# Neuer PC bleibt beim Bootlogo hängen



## Fighter3 (10. Oktober 2010)

*Neuer PC bleibt beim Bootlogo hängen*

Hallo,

ich bin gerade dabei meinen neuen PC zusammenzuschrauben und verzweifel hier an einem Problem:
Der PC startet erst ganz normal, alle Lüfter drehen, Piepton kommt und es erscheint auch das Bootlogo auf dem Bildschirm. Danach passiert allerings gar nichts mehr, auch nach 15 min. warten bootet der PC nicht weiter und er reagiert auch auf keinen Tastendruck, so dass ich nichtmal mehr ins Bios komme.
_
Verwendete Hardware:_
Phenom II X6 1055T
Gigabyte MA790GP-DS4H
Onboard-GraKa über VGA-Anschluß
2 GB TakeMS RAM 800Mhz
BeQuiet P5 520W (knapp 4 Jahre alt)
_
Folgendes habe ich bereits probiert:_
-24pin und 8pin Anschluß erneut angeschlossen
-CMOS Reset
-Minimalkonfiguration (Nur CPU und RAM)
-PC ohne RAM starten (-> Beepcode)

--*--

Aufgabe A: Schreiben Sie aus dem Forumsbeitrag über den beim Bootlogo hängenden PC den Abschnitt zwischen „ich bin gerade“ und „CPU und RAM)“ einschließlich beider Stellen wörtlich ab.
Aufgabe B: Fassen Sie den Absatz des Forumsbeitrags, der mit „ich bin gerade dabei“ beginnt, als kurze Stichpunktliste zusammen und behalten Sie dabei seine wesentlichen Angaben bei.
Aufgabe C: Führen Sie den Forumsbeitrag über den beim Bootlogo hängenden PC im Anschluss an seine letzte Zeile fort.

Bereitgestelltes Material:
--*--

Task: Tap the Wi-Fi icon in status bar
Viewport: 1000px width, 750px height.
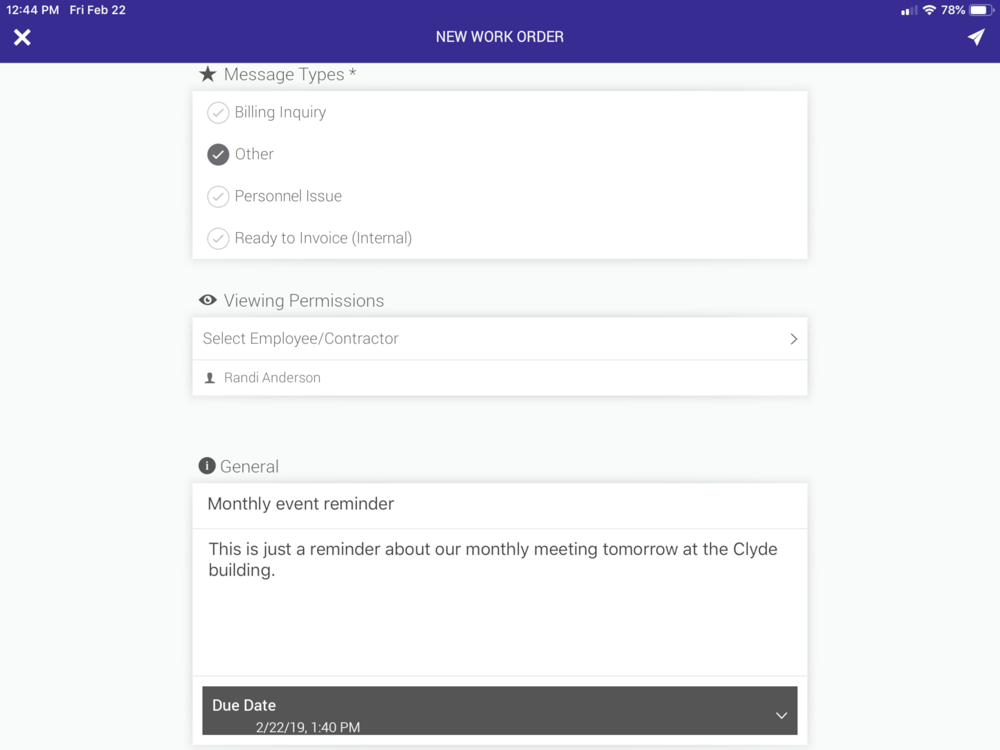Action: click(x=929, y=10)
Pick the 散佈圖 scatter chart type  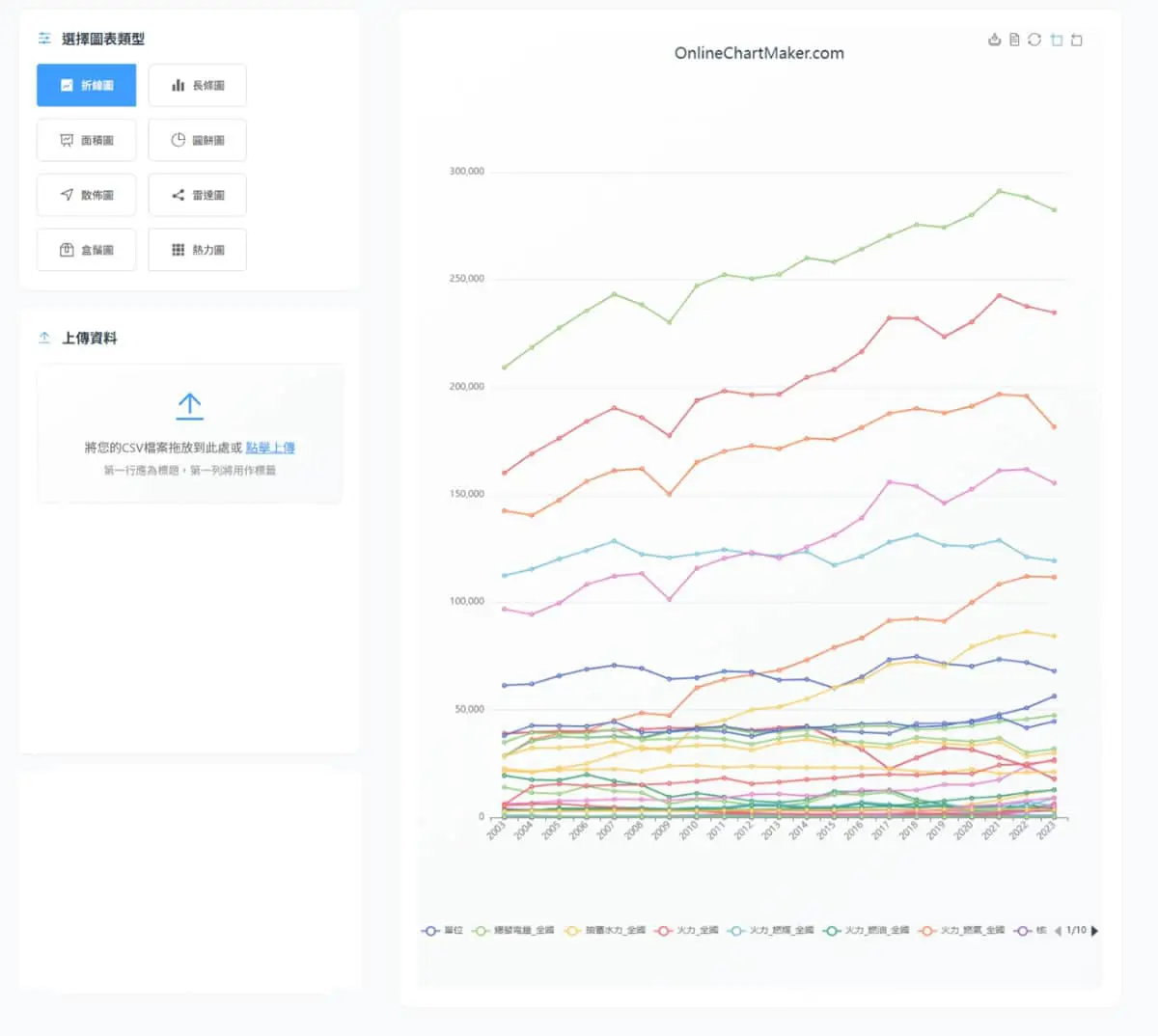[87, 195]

--*--

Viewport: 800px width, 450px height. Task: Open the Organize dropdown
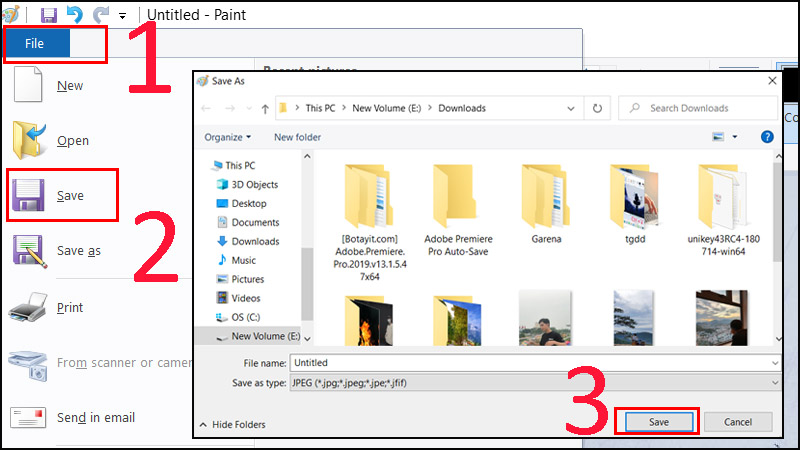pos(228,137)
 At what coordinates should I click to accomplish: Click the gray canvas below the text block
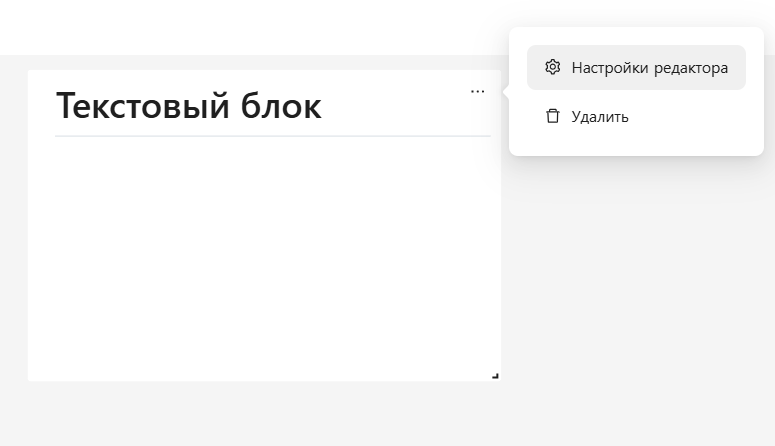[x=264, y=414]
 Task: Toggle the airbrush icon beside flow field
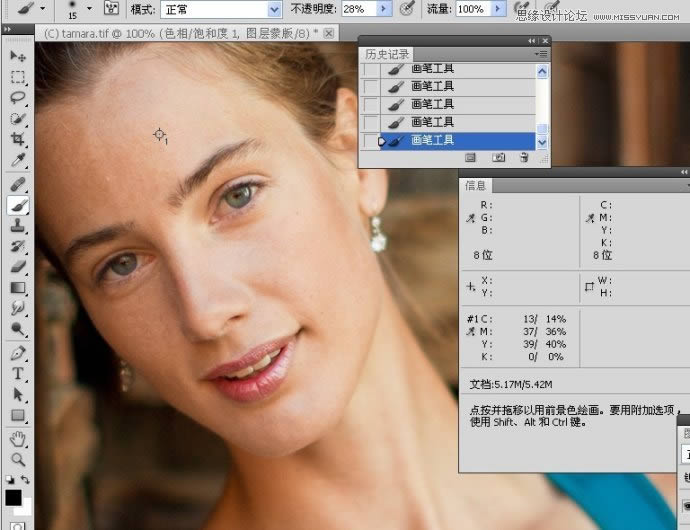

--*--

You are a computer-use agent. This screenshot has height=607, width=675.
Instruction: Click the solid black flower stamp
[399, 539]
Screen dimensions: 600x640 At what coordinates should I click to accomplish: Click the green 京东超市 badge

--*--

Lösung A:
ich bin gerade dabei meinen neuen PC zusammenzuschrauben und verzweifel hier an einem Problem:
Der PC startet erst ganz normal, alle Lüfter drehen, Piepton kommt und es erscheint auch das Bootlogo auf dem Bildschirm. Danach passiert allerings gar nichts mehr, auch nach 15 min. warten bootet der PC nicht weiter und er reagiert auch auf keinen Tastendruck, so dass ich nichtmal mehr ins Bios komme.
_
Verwendete Hardware:_
Phenom II X6 1055T
Gigabyte MA790GP-DS4H
Onboard-GraKa über VGA-Anschluß
2 GB TakeMS RAM 800Mhz
BeQuiet P5 520W (knapp 4 Jahre alt)
_
Folgendes habe ich bereits probiert:_
-24pin und 8pin Anschluß erneut angeschlossen
-CMOS Reset
-Minimalkonfiguration (Nur CPU und RAM)

Lösung B:
- Beim Zusammenbau eines neuen PCs tritt ein Problem auf.
- Der PC startet zunächst normal: Alle Lüfter drehen, ein Piepton ertönt, und das Bootlogo erscheint.
- Danach passiert nichts mehr, und auch nach 15 Minuten Wartezeit bootet der PC nicht weiter.
- Er reagiert auf keinen Tastendruck, sodass nicht einmal das BIOS erreichbar ist.

Lösung C:
Ich kann mir eigentlich nur zwei Fehlerursachen vorstellen, zum einen das Netzteil, da dieses schon sehr alt ist und seit dem Anschließen an den neuen PC leise pfeift und zum anderen die CPU. Damit diese unterstützt wird muss ich eigentlich erst ein BIOS-Update machen, wird aber schwierig wenn ich nicht mal mehr ins BIOS komme...

Vielen Dank für eure Hilfe im Voraus!
Fighter3


----------



## der_knoben (10. Oktober 2010)

*AW: Neuer PC bleibt beim Bootlogo hängen*

Also am NT wirds wohl eher nicht liegen.

Die Frage ist eher, wie du vernünftig bis ins Bios kommen willst, ohne dass das Bios mit deiner CPU arbeiten kann. Dafür wäre eine unterstützte CPU sicherlich von Vorteil.


----------



## Fighter3 (10. Oktober 2010)

*AW: Neuer PC bleibt beim Bootlogo hängen*

Okay, danke erstmal für die Antwort!

Ich dachte bisher immer, dass man mit einer noch nicht vom Board unterstützen CPU zwar starten kann, aber meist Leistungseinbußen (bzw. weniger Kerne/niedrigerer Takt) hinnehmen muss. Habe auch leider keine andere AM2+ CPU hier, mit der ich das testen könnte.


----------



## NeverSeenBytes (10. Oktober 2010)

*AW: Neuer PC bleibt beim Bootlogo hängen*

Welcher BIOS-Hersteller ist im Spiel? Es müßte ein Award-BIOS sein. 
Ich tippe auf den RAM, daß der nicht ganz richtig sitzt/Kontakt hat.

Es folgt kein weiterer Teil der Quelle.